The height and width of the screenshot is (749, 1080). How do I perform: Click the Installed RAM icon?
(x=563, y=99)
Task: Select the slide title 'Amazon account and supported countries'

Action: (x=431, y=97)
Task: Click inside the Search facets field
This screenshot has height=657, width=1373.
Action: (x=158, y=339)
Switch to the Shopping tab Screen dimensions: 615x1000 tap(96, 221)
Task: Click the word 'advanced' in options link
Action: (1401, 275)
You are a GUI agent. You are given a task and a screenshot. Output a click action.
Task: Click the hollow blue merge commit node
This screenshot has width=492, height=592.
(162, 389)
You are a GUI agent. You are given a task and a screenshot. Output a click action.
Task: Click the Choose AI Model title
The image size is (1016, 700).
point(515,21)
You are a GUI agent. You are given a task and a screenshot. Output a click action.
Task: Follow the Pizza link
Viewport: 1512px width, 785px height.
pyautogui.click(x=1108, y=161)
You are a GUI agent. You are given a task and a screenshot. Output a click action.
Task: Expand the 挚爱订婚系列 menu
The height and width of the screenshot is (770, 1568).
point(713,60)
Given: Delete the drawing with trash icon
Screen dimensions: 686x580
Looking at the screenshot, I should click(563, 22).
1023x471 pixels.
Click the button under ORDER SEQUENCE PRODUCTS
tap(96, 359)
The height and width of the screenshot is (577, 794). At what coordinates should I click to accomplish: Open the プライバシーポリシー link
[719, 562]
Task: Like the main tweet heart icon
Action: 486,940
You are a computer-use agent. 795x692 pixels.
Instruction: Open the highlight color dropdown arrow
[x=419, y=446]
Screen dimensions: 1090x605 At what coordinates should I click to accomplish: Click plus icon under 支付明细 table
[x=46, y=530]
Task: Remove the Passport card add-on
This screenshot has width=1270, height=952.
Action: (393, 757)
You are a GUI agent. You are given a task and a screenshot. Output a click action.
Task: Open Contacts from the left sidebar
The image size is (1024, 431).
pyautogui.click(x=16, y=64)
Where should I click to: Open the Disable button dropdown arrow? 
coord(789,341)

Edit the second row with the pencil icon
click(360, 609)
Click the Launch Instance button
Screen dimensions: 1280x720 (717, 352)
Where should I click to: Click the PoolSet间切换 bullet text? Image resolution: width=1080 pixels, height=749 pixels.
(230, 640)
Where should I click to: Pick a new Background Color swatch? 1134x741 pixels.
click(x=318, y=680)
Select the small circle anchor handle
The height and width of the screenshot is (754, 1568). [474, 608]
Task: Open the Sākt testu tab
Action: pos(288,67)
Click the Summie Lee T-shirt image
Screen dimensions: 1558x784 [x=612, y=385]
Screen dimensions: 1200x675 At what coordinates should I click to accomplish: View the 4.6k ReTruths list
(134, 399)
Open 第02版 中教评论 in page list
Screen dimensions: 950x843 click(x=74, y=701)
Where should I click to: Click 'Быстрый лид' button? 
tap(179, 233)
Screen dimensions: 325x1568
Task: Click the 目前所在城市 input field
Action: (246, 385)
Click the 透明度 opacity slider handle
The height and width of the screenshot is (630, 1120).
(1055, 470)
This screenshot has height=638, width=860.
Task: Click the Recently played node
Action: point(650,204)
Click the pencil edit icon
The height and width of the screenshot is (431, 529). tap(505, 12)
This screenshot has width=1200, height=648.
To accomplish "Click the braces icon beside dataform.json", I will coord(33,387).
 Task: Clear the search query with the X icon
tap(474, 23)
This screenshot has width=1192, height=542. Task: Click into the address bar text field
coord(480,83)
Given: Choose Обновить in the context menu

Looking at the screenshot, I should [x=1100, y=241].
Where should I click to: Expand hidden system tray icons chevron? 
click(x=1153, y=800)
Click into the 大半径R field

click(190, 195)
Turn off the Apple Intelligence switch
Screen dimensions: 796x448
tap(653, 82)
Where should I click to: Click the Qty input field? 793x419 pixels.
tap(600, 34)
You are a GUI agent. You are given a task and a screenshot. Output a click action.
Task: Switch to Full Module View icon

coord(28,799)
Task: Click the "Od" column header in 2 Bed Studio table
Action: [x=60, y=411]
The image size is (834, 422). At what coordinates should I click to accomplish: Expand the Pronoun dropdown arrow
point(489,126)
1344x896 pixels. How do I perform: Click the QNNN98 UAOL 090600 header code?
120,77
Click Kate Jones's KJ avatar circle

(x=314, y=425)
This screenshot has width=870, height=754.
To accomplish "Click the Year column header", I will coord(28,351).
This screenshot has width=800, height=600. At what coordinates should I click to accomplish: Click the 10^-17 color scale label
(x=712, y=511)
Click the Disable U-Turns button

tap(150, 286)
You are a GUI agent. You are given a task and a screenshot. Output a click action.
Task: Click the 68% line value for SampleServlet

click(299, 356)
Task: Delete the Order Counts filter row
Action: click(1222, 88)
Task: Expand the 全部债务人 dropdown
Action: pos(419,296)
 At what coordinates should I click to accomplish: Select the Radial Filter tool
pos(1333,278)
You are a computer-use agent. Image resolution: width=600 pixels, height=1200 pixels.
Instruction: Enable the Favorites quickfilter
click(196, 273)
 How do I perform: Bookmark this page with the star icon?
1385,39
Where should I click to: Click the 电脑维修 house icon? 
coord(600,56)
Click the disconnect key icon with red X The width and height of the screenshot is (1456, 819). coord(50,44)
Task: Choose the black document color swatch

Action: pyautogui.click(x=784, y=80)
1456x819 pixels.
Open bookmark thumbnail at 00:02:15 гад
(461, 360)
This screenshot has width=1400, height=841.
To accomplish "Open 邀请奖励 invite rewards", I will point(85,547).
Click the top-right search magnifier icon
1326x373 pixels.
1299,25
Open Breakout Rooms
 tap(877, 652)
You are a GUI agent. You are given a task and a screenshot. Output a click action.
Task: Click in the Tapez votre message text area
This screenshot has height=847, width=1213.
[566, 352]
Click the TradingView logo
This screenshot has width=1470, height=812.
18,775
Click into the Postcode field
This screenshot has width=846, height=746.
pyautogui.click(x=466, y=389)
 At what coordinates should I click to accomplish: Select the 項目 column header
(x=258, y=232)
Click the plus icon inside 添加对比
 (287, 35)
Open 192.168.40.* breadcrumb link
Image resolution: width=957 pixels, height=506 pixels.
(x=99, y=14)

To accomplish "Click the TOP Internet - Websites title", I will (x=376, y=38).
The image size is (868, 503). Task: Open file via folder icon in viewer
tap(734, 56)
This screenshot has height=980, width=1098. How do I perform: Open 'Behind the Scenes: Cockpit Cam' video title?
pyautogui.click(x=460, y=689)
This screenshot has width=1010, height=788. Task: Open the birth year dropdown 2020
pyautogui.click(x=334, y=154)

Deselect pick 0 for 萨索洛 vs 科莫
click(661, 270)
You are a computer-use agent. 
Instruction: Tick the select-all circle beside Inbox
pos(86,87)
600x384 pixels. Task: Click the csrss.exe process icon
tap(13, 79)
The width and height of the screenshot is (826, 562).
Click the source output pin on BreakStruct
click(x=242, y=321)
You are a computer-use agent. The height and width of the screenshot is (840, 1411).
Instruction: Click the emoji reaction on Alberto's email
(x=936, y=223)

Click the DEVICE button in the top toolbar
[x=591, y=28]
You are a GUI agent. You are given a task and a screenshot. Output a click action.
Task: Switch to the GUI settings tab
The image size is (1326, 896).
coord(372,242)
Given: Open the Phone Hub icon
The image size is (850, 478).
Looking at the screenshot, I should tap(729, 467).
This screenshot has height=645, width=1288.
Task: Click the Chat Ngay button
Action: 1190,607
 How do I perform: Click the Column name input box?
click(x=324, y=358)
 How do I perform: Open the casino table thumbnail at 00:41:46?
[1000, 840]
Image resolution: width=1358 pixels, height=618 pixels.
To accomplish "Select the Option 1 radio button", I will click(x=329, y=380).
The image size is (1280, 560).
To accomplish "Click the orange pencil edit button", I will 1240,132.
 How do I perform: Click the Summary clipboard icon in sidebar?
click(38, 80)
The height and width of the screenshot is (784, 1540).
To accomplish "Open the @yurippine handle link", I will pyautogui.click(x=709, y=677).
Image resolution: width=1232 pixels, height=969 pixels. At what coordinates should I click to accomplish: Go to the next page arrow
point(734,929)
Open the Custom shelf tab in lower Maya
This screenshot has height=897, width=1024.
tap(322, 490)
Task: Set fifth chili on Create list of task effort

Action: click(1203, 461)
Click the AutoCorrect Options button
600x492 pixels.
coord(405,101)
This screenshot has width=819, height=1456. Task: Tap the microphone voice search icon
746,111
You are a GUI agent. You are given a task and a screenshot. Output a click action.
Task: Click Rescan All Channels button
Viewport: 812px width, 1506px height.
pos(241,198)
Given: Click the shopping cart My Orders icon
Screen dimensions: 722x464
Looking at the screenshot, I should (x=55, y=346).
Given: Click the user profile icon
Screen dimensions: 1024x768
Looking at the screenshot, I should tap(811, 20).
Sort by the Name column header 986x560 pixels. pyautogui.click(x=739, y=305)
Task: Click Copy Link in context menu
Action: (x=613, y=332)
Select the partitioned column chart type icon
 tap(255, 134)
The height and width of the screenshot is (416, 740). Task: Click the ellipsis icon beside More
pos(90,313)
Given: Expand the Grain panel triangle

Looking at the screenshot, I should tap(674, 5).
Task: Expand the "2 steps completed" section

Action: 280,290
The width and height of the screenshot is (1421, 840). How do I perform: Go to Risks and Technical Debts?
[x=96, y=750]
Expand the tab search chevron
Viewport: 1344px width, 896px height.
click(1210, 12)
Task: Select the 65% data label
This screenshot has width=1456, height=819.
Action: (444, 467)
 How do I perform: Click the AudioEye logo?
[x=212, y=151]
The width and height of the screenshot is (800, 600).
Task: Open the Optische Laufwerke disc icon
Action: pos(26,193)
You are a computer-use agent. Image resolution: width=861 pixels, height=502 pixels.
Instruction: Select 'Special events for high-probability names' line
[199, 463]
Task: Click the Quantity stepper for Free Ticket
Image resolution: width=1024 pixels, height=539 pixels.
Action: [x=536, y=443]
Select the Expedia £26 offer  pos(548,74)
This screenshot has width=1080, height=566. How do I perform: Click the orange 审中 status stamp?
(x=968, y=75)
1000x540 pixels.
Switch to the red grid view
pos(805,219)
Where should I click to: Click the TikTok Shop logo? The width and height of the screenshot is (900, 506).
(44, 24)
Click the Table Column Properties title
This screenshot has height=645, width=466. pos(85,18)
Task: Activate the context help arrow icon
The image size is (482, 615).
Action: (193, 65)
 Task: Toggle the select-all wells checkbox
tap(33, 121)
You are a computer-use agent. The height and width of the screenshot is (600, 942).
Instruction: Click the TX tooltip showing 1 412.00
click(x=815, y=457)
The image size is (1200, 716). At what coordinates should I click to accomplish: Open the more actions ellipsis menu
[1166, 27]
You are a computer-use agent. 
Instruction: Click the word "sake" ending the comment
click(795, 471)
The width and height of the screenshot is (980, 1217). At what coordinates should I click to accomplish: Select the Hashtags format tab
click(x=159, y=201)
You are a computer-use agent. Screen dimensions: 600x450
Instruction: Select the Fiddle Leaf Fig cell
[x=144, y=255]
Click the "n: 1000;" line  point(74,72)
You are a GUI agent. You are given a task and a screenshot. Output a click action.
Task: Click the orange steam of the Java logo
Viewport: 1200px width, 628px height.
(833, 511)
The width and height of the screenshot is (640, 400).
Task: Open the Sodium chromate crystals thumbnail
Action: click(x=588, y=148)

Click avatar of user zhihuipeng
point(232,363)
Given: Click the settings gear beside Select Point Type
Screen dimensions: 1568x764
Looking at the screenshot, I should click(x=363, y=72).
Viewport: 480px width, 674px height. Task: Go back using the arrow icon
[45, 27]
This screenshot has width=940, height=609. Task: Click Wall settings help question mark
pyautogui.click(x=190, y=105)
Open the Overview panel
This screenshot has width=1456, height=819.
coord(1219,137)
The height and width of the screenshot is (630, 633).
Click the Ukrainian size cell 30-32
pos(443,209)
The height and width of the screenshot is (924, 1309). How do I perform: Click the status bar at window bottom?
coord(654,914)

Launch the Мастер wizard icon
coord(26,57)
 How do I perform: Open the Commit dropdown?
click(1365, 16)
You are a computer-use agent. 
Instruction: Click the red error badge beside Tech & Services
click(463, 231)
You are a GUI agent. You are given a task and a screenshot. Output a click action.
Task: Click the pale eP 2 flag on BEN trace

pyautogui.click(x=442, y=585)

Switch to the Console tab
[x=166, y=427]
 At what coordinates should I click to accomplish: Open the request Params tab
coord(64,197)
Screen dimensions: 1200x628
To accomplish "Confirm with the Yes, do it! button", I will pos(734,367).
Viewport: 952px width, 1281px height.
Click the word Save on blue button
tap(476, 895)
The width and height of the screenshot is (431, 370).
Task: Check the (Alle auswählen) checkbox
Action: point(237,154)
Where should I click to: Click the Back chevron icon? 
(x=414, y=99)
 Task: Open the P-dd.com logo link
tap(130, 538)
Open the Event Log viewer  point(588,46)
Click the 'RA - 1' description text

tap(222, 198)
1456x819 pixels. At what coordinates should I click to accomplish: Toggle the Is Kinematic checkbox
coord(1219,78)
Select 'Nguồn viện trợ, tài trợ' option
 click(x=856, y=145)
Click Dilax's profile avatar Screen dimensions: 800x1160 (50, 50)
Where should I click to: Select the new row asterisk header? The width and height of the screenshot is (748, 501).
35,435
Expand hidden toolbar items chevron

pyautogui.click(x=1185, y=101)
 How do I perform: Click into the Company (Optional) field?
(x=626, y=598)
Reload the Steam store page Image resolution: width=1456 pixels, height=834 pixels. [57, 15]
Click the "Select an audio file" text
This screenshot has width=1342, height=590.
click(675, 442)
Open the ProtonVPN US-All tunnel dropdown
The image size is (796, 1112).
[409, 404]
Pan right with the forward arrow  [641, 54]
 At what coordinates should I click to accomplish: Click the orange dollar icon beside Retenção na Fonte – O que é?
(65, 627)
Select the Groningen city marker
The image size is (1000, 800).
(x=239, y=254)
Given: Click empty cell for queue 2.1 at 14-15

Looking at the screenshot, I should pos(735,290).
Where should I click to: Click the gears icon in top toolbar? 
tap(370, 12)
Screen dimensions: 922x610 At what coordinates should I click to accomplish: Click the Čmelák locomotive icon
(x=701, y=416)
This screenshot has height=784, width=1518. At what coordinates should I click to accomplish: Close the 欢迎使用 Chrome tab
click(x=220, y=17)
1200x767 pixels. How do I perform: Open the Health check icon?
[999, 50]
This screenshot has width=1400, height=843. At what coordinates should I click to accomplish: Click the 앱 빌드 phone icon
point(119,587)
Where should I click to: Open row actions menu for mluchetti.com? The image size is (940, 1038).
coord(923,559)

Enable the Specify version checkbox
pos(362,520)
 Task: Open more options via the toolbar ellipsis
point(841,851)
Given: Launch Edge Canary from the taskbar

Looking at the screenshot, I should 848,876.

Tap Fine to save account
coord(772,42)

§ Written instruction
Render the lines of the records as a Markdown table with the columns "Number" and "Entry," starting at the first line of the records and ending at the line containing "Action: (x=431, y=97)", both included. Give each row a sequential number in the Number column, and omit blank lines.

§ Reply to the exercise
| Number | Entry |
|---|---|
| 1 | The height and width of the screenshot is (749, 1080). How do I perform: Click the Installed RAM icon? |
| 2 | (x=563, y=99) |
| 3 | Task: Select the slide title 'Amazon account and supported countries' |
| 4 | Action: (x=431, y=97) |